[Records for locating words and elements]

___

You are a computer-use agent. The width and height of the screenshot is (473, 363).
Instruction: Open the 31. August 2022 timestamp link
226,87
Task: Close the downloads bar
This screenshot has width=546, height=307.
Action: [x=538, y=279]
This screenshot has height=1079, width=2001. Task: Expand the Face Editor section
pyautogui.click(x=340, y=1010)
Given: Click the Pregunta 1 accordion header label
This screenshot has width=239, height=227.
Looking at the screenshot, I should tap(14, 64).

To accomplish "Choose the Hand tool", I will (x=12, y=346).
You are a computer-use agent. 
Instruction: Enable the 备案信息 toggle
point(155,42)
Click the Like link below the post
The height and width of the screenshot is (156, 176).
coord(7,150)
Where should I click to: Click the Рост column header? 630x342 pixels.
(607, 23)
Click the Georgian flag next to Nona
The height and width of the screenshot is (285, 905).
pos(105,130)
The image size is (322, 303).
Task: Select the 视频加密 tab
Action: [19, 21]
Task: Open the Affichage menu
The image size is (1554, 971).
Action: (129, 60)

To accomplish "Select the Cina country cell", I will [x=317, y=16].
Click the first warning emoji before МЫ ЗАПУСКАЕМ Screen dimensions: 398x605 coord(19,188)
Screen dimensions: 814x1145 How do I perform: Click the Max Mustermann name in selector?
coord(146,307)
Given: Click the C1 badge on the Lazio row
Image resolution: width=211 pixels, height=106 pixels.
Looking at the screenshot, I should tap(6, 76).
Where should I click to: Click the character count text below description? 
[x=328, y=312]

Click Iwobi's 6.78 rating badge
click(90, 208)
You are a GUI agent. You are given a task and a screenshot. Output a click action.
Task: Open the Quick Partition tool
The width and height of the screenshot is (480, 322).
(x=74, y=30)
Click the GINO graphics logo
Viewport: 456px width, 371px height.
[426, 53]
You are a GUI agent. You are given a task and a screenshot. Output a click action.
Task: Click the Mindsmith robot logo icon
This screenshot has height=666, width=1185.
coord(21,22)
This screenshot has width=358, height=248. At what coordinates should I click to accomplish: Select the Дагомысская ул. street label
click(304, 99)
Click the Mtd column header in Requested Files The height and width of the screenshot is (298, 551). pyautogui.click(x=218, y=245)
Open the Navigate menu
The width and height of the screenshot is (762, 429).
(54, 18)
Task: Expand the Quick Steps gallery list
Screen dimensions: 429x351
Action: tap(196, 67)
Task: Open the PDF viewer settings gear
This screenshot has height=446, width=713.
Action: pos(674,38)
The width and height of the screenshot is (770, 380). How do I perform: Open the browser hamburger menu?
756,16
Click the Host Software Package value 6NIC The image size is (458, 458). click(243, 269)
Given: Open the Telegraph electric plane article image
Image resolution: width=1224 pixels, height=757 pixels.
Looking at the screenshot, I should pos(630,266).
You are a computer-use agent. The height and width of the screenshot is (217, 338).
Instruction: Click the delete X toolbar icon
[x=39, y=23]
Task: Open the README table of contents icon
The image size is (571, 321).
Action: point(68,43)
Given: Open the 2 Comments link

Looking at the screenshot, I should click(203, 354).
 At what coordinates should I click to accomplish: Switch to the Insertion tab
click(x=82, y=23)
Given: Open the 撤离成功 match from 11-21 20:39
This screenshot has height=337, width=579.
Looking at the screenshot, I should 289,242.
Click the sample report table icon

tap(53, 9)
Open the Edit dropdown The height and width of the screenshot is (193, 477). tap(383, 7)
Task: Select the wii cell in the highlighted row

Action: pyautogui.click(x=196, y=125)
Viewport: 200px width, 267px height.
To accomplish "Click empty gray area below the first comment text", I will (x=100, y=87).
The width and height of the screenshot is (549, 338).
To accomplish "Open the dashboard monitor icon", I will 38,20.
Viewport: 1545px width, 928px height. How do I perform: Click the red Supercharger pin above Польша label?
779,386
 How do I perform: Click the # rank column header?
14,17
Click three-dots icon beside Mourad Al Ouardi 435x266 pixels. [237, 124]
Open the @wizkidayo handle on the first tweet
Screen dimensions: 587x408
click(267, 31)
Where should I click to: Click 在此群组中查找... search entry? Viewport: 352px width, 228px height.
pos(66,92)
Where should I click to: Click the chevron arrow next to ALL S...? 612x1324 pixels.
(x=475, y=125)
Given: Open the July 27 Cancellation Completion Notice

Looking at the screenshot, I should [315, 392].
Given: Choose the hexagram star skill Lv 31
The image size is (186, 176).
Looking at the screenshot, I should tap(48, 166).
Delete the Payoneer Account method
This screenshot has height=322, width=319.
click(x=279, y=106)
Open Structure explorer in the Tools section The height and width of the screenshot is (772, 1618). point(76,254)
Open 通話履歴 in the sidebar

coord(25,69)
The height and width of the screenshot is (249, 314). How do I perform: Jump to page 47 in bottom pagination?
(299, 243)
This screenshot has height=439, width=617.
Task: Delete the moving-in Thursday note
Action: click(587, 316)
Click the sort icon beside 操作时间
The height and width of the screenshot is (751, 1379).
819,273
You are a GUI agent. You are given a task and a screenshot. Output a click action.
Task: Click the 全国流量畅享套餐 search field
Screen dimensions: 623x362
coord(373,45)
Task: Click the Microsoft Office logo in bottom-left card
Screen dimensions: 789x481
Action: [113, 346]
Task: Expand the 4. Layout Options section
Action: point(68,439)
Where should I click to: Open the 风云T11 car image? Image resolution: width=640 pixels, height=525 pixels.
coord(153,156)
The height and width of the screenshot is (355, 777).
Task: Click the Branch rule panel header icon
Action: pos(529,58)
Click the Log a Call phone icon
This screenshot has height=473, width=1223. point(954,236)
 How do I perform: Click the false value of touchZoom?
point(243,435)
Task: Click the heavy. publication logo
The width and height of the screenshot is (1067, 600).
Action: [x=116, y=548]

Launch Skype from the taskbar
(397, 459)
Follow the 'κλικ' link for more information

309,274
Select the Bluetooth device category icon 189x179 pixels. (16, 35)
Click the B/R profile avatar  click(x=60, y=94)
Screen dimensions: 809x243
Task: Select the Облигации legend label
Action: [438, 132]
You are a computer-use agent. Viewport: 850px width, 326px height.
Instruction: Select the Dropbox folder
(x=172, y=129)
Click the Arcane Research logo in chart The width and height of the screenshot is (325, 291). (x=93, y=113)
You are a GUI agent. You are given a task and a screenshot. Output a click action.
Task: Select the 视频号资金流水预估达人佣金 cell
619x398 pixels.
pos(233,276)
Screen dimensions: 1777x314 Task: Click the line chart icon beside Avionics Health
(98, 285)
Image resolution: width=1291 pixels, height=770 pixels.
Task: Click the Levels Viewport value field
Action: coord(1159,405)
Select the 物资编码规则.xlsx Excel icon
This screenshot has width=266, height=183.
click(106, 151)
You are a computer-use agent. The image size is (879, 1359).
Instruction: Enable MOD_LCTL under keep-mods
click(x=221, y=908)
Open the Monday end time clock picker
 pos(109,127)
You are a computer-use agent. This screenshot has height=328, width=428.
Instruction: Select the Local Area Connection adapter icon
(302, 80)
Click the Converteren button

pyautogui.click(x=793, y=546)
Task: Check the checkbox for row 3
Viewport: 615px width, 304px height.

___

## [PROBLEM TO SOLVE]
Please return every line of the records above, unchanged and in the same order.

## [ANSWER]
You are a computer-use agent. The width and height of the screenshot is (473, 363).
Instruction: Open the 31. August 2022 timestamp link
226,87
Task: Close the downloads bar
This screenshot has width=546, height=307.
Action: [x=538, y=279]
This screenshot has height=1079, width=2001. Task: Expand the Face Editor section
pyautogui.click(x=340, y=1010)
Given: Click the Pregunta 1 accordion header label
This screenshot has width=239, height=227.
Looking at the screenshot, I should tap(14, 64).

To accomplish "Choose the Hand tool", I will (x=12, y=346).
You are a computer-use agent. 
Instruction: Enable the 备案信息 toggle
point(155,42)
Click the Like link below the post
The height and width of the screenshot is (156, 176).
coord(7,150)
Where should I click to: Click the Рост column header? 630x342 pixels.
(607, 23)
Click the Georgian flag next to Nona
The height and width of the screenshot is (285, 905).
pos(105,130)
The image size is (322, 303).
Task: Select the 视频加密 tab
Action: [19, 21]
Task: Open the Affichage menu
The image size is (1554, 971).
Action: (129, 60)

To accomplish "Select the Cina country cell", I will [x=317, y=16].
Click the first warning emoji before МЫ ЗАПУСКАЕМ Screen dimensions: 398x605 coord(19,188)
Screen dimensions: 814x1145 How do I perform: Click the Max Mustermann name in selector?
coord(146,307)
Given: Click the C1 badge on the Lazio row
Image resolution: width=211 pixels, height=106 pixels.
Looking at the screenshot, I should tap(6, 76).
Where should I click to: Click the character count text below description? 
[x=328, y=312]

Click Iwobi's 6.78 rating badge
click(90, 208)
You are a GUI agent. You are given a task and a screenshot. Output a click action.
Task: Open the Quick Partition tool
The width and height of the screenshot is (480, 322).
(x=74, y=30)
Click the GINO graphics logo
Viewport: 456px width, 371px height.
[426, 53]
You are a GUI agent. You are given a task and a screenshot. Output a click action.
Task: Click the Mindsmith robot logo icon
This screenshot has height=666, width=1185.
coord(21,22)
This screenshot has width=358, height=248. At what coordinates should I click to accomplish: Select the Дагомысская ул. street label
click(304, 99)
Click the Mtd column header in Requested Files The height and width of the screenshot is (298, 551). pyautogui.click(x=218, y=245)
Open the Navigate menu
The width and height of the screenshot is (762, 429).
(54, 18)
Task: Expand the Quick Steps gallery list
Screen dimensions: 429x351
Action: tap(196, 67)
Task: Open the PDF viewer settings gear
This screenshot has height=446, width=713.
Action: pos(674,38)
The width and height of the screenshot is (770, 380). How do I perform: Open the browser hamburger menu?
756,16
Click the Host Software Package value 6NIC The image size is (458, 458). click(243, 269)
Given: Open the Telegraph electric plane article image
Image resolution: width=1224 pixels, height=757 pixels.
Looking at the screenshot, I should pos(630,266).
You are a computer-use agent. The height and width of the screenshot is (217, 338).
Instruction: Click the delete X toolbar icon
[x=39, y=23]
Task: Open the README table of contents icon
The image size is (571, 321).
Action: point(68,43)
Given: Open the 2 Comments link

Looking at the screenshot, I should click(203, 354).
 At what coordinates should I click to accomplish: Switch to the Insertion tab
click(x=82, y=23)
Given: Open the 撤离成功 match from 11-21 20:39
This screenshot has height=337, width=579.
Looking at the screenshot, I should 289,242.
Click the sample report table icon

tap(53, 9)
Open the Edit dropdown The height and width of the screenshot is (193, 477). tap(383, 7)
Task: Select the wii cell in the highlighted row

Action: pyautogui.click(x=196, y=125)
Viewport: 200px width, 267px height.
To accomplish "Click empty gray area below the first comment text", I will (x=100, y=87).
The width and height of the screenshot is (549, 338).
To accomplish "Open the dashboard monitor icon", I will 38,20.
Viewport: 1545px width, 928px height. How do I perform: Click the red Supercharger pin above Польша label?
779,386
 How do I perform: Click the # rank column header?
14,17
Click three-dots icon beside Mourad Al Ouardi 435x266 pixels. [237, 124]
Open the @wizkidayo handle on the first tweet
Screen dimensions: 587x408
click(267, 31)
Where should I click to: Click 在此群组中查找... search entry? Viewport: 352px width, 228px height.
pos(66,92)
Where should I click to: Click the chevron arrow next to ALL S...? 612x1324 pixels.
(x=475, y=125)
Given: Open the July 27 Cancellation Completion Notice

Looking at the screenshot, I should [315, 392].
Given: Choose the hexagram star skill Lv 31
The image size is (186, 176).
Looking at the screenshot, I should tap(48, 166).
Delete the Payoneer Account method
This screenshot has height=322, width=319.
click(x=279, y=106)
Open Structure explorer in the Tools section The height and width of the screenshot is (772, 1618). point(76,254)
Open 通話履歴 in the sidebar

coord(25,69)
The height and width of the screenshot is (249, 314). How do I perform: Jump to page 47 in bottom pagination?
(299, 243)
This screenshot has height=439, width=617.
Task: Delete the moving-in Thursday note
Action: click(587, 316)
Click the sort icon beside 操作时间
The height and width of the screenshot is (751, 1379).
819,273
You are a GUI agent. You are given a task and a screenshot. Output a click action.
Task: Click the 全国流量畅享套餐 search field
Screen dimensions: 623x362
coord(373,45)
Task: Click the Microsoft Office logo in bottom-left card
Screen dimensions: 789x481
Action: [113, 346]
Task: Expand the 4. Layout Options section
Action: point(68,439)
Where should I click to: Open the 风云T11 car image? Image resolution: width=640 pixels, height=525 pixels.
coord(153,156)
The height and width of the screenshot is (355, 777).
Task: Click the Branch rule panel header icon
Action: pos(529,58)
Click the Log a Call phone icon
This screenshot has height=473, width=1223. point(954,236)
 How do I perform: Click the false value of touchZoom?
point(243,435)
Task: Click the heavy. publication logo
The width and height of the screenshot is (1067, 600).
Action: [x=116, y=548]

Launch Skype from the taskbar
(397, 459)
Follow the 'κλικ' link for more information

309,274
Select the Bluetooth device category icon 189x179 pixels. (16, 35)
Click the B/R profile avatar  click(x=60, y=94)
Screen dimensions: 809x243
Task: Select the Облигации legend label
Action: [438, 132]
You are a computer-use agent. Viewport: 850px width, 326px height.
Instruction: Select the Dropbox folder
(x=172, y=129)
Click the Arcane Research logo in chart The width and height of the screenshot is (325, 291). (x=93, y=113)
You are a GUI agent. You are given a task and a screenshot. Output a click action.
Task: Select the 视频号资金流水预估达人佣金 cell
619x398 pixels.
pos(233,276)
Screen dimensions: 1777x314 Task: Click the line chart icon beside Avionics Health
(98, 285)
Image resolution: width=1291 pixels, height=770 pixels.
Task: Click the Levels Viewport value field
Action: coord(1159,405)
Select the 物资编码规则.xlsx Excel icon
This screenshot has width=266, height=183.
click(106, 151)
You are a computer-use agent. The image size is (879, 1359).
Instruction: Enable MOD_LCTL under keep-mods
click(x=221, y=908)
Open the Monday end time clock picker
 pos(109,127)
You are a computer-use agent. This screenshot has height=328, width=428.
Instruction: Select the Local Area Connection adapter icon
(302, 80)
Click the Converteren button

pyautogui.click(x=793, y=546)
Task: Check the checkbox for row 3
Viewport: 615px width, 304px height.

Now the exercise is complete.